◆ **EXERCISE GOAL**
Copy out the entries word for word, beginning with their first line and continuing through the line containing "The image size is (1080, 1800).".

◆ **INFORMATION GIVEN**
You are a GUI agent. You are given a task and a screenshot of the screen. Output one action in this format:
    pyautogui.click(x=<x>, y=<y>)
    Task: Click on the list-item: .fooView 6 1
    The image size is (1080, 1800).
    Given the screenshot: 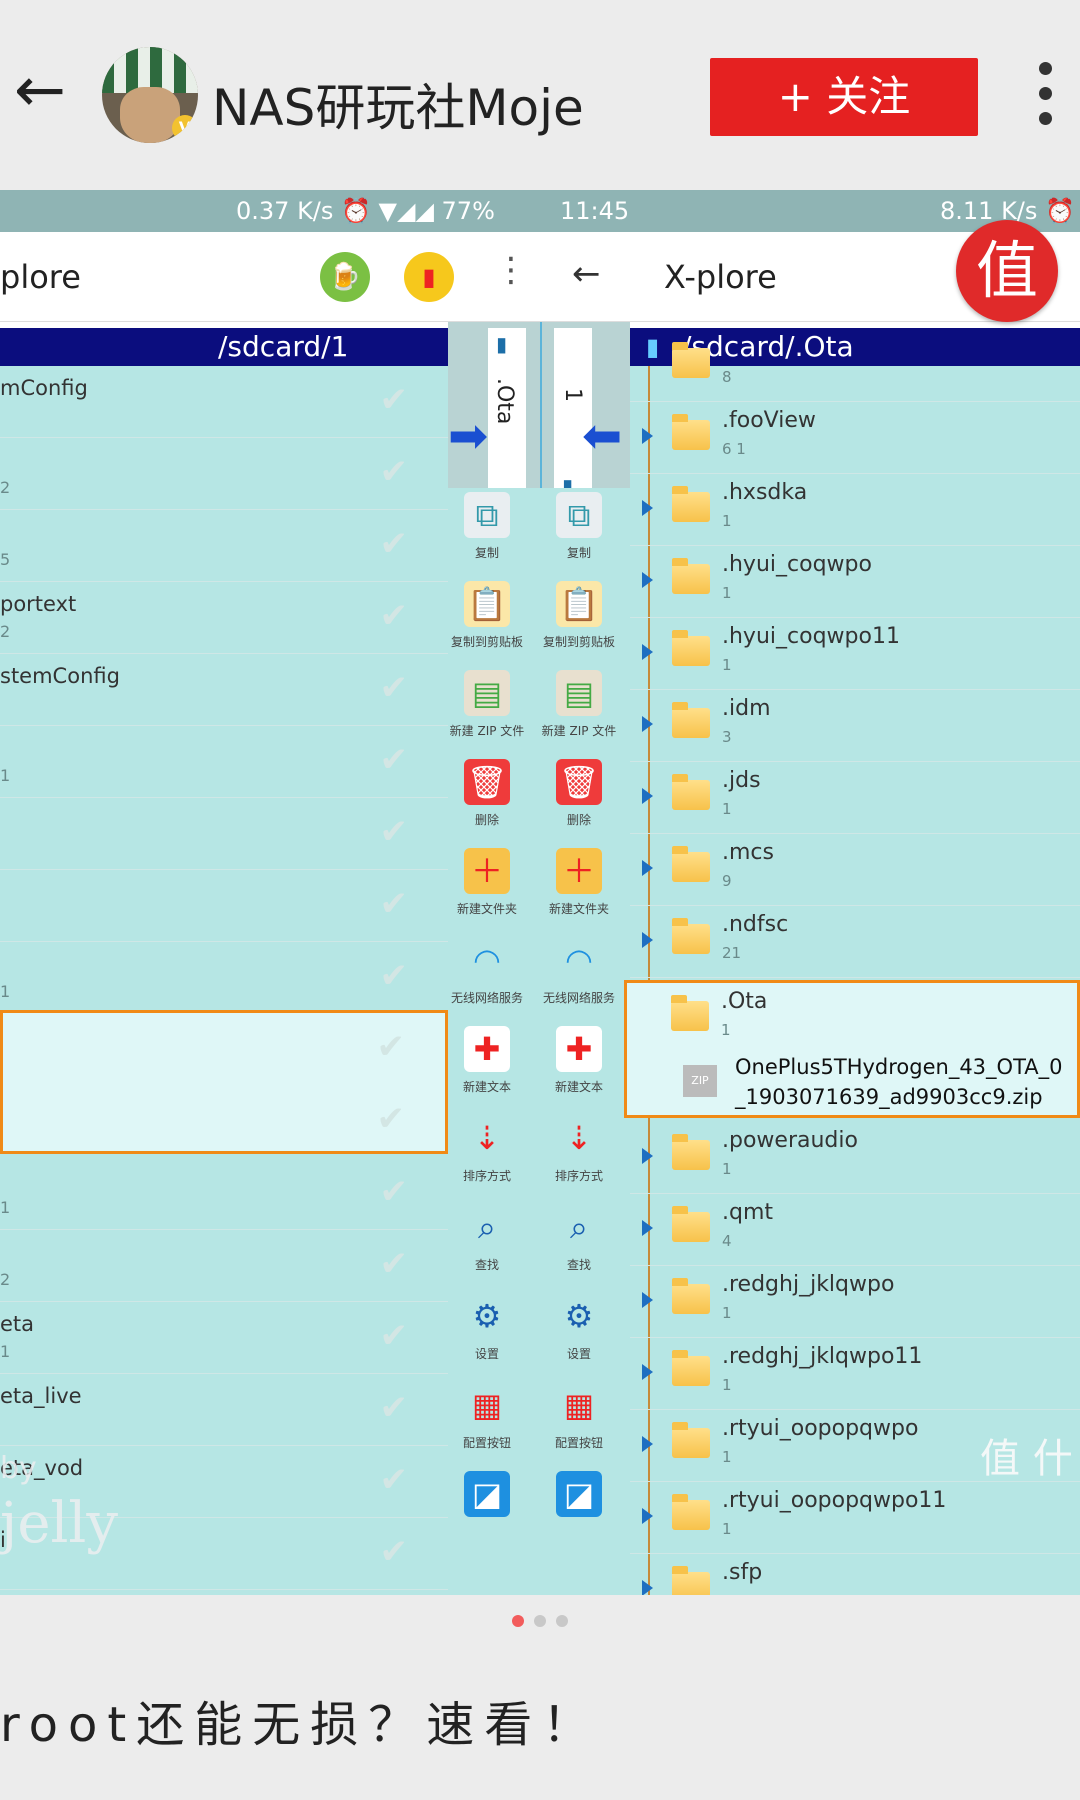 What is the action you would take?
    pyautogui.click(x=855, y=438)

◆ **RESULT OF THIS EXERCISE**
You are a GUI agent. You are given a task and a screenshot of the screen. Output one action in this format:
    pyautogui.click(x=<x>, y=<y>)
    Task: Click on the list-item: .fooView 6 1
    The image size is (1080, 1800).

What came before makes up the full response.